● **Try it**
Which lines run from the one containing "Viewport: 1527px width, 784px height." to the end of the entries below? Reproduce them exactly, both ends included.

● **Dataset content**

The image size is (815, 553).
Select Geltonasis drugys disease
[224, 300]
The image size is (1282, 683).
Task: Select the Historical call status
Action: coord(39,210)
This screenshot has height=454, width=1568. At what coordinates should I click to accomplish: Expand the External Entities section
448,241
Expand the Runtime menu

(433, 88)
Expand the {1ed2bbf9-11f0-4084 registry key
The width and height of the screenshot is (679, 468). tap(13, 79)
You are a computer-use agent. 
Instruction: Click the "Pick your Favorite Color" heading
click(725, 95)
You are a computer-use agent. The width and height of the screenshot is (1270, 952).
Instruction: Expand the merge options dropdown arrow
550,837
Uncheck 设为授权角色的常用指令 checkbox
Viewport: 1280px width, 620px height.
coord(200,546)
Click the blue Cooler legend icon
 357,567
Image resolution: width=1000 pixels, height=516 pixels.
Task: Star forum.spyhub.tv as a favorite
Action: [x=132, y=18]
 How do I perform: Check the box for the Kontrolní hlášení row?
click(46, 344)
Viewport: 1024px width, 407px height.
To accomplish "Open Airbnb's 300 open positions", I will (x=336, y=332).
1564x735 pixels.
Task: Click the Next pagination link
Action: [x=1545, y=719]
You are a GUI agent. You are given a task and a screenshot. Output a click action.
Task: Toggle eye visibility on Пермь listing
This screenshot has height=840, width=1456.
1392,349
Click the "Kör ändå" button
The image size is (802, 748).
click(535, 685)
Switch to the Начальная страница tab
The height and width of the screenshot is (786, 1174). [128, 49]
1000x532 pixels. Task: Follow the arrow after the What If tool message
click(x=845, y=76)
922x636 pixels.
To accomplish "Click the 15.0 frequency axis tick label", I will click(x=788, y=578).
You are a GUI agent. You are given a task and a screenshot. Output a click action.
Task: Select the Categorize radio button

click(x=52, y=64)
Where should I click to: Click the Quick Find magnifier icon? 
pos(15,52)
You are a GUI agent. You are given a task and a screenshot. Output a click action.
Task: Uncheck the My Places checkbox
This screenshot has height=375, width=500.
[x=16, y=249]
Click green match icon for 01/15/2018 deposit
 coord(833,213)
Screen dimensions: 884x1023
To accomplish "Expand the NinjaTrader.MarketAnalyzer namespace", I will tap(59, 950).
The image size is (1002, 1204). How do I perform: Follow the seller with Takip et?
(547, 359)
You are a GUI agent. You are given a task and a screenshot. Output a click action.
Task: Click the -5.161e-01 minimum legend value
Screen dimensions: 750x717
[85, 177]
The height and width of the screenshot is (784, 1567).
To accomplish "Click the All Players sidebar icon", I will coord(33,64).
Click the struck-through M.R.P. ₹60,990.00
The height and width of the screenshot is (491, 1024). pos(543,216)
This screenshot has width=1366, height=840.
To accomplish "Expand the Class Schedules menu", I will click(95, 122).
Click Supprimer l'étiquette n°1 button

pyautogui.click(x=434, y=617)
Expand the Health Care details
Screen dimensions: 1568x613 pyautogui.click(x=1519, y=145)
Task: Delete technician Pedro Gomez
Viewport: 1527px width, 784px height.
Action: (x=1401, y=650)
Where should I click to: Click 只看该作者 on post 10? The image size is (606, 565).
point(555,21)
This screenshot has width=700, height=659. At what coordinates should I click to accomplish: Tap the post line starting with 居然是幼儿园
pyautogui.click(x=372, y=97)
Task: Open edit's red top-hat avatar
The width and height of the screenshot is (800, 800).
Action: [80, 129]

● **Solution to this problem**
Viewport: 1527px width, 784px height.
Action: (x=1401, y=650)
Where should I click to: Click 只看该作者 on post 10? The image size is (606, 565).
point(555,21)
This screenshot has width=700, height=659. At what coordinates should I click to accomplish: Tap the post line starting with 居然是幼儿园
pyautogui.click(x=372, y=97)
Task: Open edit's red top-hat avatar
The width and height of the screenshot is (800, 800).
Action: [80, 129]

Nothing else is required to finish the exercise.